CONSIGNES DE L'EXERCICE -
D'après le texte sur la musique de John Carpenter, quelle fut sa première bande originale ?

TEXTE DE LECTURE -
Le style minimaliste et profond de John Carpenter est emblématique des partitions de la bande originale d’Halloween mais aussi de la plupart des œuvres pour lesquelles il a composé. Ses souvenirs quant à l’origine de ce recours à la musique électronique sont d’une précision évidente : « La plupart de mes thèmes sont improvisés au synthétiseur, directement sur mon instrument. Ma carrière de compositeur de musique de films a commencé à l’école de cinéma. Là-bas, on n’a pas d’argent, donc encore moins pour un compositeur ou un orchestre. Il faut donc trouver un moyen de créer une musique suffisamment puissante pour son film, et le meilleur moyen d’y parvenir est le synthétiseur. En utilisant plusieurs pistes, on peut créer un son qui ressemble à un orchestre, idéal pour un film d’horreur ou un film d’action. Toutes sortes de choses. C’est là que j’ai commencé. Ma première bande originale était Dark Star, pour lequel je ne peux même plus vous dire quel type de synthétiseur j’ai utilisé, mais il était vraiment primitif. Puis Assault On Precinct 13 et Halloween, et j’ai ensuite commencé à composer les bandes originales de tous mes films, l’une après l’autre » .

Pour John Carpenter, le synthétiseur est sans équivoque l’instrument par excellence pour un travail complet et efficace sur des partitions accompagnant un film : « La technologie et les synthétiseurs se sont améliorés au fil des ans. Mais en gros, c’est un clavier sur lequel on peut appeler différents sons. On peut le faire aujourd’hui sur ordinateur en tapant simplement un programme. Mais autrefois, à l’époque des synthétiseurs à tubes, il fallait régler le synthétiseur, en dents de scie ou selon le son souhaité. Je n’y connaissais rien, alors j’ai dû faire appel à des gens pour le faire. C’est de là que sont venues toutes mes relations et mes collaborations : ils devaient manipuler les machines. Moi, je ne pouvais pas. Je ne pouvais que m’asseoir devant un clavier, leur demander de produire un son de basse profond, et ils le faisaient, je jouais, et c’était tout. Au début, je jouais simplement la musique, puis je la coupais à divers endroits. Mais au fil du temps, j’ai commencé à jouer en fonction de l’image, du film, ce qui est formidable » .

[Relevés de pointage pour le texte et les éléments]
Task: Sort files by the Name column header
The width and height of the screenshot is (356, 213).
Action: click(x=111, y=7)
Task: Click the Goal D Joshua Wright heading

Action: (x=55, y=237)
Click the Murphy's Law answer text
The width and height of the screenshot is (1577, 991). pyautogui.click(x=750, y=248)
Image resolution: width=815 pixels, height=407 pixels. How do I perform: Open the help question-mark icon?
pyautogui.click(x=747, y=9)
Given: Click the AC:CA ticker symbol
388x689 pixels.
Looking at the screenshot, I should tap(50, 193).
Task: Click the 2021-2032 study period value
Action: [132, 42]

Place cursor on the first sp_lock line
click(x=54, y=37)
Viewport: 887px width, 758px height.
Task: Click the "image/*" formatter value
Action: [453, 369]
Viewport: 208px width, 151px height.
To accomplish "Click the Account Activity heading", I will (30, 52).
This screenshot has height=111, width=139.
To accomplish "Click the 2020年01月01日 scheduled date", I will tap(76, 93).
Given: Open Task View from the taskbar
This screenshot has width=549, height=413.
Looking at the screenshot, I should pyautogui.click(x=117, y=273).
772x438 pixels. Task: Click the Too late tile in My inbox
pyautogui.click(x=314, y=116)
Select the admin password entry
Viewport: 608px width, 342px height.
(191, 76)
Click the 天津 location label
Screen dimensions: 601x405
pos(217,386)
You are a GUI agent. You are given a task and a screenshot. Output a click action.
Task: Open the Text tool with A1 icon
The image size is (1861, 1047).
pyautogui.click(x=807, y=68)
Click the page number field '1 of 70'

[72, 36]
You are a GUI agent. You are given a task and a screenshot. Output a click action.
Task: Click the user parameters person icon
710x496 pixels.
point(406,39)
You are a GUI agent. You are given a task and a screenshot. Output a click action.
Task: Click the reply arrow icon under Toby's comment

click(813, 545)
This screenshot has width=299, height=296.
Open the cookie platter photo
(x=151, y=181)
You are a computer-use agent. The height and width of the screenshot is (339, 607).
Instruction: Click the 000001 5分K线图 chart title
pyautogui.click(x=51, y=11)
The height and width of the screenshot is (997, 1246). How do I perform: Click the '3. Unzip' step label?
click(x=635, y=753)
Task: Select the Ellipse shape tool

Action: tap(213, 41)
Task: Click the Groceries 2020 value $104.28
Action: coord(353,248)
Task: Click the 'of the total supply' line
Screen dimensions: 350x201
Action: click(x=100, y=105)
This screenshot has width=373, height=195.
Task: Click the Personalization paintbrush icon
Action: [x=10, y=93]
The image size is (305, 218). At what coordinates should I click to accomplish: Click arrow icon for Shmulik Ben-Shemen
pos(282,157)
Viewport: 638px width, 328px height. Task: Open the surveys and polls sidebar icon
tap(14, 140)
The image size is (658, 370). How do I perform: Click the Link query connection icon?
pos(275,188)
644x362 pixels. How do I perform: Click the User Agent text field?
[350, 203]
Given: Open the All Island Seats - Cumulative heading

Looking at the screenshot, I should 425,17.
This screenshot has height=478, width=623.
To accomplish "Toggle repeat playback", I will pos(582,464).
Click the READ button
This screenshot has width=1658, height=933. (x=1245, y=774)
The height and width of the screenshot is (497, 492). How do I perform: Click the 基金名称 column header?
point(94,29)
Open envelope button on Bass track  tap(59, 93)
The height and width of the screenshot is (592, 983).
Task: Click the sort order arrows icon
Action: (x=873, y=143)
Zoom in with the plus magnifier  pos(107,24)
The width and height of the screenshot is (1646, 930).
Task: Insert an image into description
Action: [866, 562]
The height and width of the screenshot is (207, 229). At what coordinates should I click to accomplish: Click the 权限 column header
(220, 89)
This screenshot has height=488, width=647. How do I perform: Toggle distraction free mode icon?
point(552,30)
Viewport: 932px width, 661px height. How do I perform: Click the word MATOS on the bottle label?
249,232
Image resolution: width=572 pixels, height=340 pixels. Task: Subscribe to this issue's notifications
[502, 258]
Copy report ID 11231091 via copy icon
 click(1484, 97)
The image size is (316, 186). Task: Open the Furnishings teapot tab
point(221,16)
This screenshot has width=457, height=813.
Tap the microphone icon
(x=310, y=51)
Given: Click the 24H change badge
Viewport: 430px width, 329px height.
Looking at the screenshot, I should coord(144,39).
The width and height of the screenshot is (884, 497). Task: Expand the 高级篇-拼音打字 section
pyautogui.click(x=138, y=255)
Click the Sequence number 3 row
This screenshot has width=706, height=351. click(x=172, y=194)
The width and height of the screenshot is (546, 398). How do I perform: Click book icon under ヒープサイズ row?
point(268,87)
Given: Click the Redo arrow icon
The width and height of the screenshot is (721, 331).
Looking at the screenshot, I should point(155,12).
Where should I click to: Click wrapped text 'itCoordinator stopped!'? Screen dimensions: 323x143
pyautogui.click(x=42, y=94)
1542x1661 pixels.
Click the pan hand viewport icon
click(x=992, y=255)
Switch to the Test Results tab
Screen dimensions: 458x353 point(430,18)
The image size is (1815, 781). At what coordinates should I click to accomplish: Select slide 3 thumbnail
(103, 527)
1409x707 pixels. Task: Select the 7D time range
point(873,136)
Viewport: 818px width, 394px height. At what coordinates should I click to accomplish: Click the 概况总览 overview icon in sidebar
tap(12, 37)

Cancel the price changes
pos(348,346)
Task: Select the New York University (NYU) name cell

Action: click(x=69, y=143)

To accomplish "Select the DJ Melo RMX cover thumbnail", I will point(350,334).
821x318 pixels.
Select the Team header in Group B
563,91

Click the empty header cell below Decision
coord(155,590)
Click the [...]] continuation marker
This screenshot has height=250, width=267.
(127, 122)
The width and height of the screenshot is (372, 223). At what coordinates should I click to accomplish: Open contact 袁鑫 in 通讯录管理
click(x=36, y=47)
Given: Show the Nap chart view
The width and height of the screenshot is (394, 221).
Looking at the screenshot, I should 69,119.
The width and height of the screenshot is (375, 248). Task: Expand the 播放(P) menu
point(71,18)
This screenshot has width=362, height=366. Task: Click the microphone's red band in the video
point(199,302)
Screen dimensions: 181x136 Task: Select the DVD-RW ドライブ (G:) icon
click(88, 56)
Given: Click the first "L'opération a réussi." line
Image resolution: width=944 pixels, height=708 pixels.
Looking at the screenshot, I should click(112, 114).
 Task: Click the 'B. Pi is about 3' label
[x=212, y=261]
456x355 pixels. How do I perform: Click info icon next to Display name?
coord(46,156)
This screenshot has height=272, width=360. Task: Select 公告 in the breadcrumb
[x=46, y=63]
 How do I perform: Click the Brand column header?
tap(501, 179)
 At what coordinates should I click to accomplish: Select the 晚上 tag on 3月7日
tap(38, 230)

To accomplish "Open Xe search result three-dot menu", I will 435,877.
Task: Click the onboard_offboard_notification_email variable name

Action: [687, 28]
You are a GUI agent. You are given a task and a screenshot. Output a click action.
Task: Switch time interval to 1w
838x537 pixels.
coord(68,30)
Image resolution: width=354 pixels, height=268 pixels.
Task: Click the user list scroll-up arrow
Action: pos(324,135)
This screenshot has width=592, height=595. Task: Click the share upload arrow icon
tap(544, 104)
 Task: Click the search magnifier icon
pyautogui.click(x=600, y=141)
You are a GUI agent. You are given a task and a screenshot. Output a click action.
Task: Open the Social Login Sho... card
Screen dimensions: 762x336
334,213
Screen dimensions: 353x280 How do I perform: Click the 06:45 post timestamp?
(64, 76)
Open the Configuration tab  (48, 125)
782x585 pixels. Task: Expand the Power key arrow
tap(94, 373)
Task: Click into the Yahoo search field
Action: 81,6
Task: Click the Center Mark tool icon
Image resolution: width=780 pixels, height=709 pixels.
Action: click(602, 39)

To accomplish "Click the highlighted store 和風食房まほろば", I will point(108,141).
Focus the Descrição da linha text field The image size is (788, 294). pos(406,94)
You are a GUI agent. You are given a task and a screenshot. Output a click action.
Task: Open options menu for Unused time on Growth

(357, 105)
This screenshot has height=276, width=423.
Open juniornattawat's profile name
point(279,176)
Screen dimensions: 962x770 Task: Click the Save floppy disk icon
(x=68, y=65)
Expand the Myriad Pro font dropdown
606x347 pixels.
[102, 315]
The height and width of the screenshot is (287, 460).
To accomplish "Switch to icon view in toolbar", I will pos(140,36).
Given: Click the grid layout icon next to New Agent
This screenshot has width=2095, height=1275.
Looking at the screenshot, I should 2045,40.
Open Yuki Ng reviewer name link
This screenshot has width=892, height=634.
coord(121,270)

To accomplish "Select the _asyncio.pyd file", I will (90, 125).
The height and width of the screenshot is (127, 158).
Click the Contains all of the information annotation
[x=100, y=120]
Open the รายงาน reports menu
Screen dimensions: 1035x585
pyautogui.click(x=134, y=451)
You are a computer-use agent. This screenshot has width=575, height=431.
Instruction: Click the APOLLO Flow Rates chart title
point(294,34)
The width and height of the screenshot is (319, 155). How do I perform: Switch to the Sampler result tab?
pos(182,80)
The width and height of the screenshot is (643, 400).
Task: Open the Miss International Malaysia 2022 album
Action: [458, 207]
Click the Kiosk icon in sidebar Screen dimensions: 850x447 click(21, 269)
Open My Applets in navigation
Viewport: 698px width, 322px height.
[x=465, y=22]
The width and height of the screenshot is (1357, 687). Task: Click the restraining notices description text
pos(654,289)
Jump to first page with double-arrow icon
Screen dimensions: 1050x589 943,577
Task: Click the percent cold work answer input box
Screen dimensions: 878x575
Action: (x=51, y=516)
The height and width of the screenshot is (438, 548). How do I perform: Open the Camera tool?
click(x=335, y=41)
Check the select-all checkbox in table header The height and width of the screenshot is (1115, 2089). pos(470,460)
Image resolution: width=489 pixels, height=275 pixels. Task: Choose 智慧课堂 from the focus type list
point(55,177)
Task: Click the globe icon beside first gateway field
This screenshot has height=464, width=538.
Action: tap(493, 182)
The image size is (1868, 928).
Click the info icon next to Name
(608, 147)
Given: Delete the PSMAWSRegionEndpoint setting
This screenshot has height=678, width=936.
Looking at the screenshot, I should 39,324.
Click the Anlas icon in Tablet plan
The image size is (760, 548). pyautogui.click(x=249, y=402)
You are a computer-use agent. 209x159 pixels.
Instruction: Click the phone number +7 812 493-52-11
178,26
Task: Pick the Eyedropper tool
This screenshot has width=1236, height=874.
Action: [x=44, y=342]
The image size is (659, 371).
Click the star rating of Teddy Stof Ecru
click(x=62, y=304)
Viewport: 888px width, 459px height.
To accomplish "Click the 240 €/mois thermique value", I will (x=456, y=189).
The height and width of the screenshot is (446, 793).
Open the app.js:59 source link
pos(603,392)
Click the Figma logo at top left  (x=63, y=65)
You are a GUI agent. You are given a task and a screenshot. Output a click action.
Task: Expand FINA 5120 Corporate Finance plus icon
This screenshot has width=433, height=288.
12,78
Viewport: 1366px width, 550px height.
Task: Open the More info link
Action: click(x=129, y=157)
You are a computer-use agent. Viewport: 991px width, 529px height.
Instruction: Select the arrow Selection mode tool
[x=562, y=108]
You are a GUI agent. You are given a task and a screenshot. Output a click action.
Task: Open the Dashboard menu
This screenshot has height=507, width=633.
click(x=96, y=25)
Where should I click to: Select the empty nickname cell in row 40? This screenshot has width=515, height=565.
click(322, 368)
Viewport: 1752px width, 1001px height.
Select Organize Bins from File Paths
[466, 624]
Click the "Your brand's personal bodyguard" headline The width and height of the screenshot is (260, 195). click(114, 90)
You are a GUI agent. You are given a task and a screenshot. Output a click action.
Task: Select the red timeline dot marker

RÉPONSE ATTENDUE -
Sa première bande originale fut celle de Dark Star.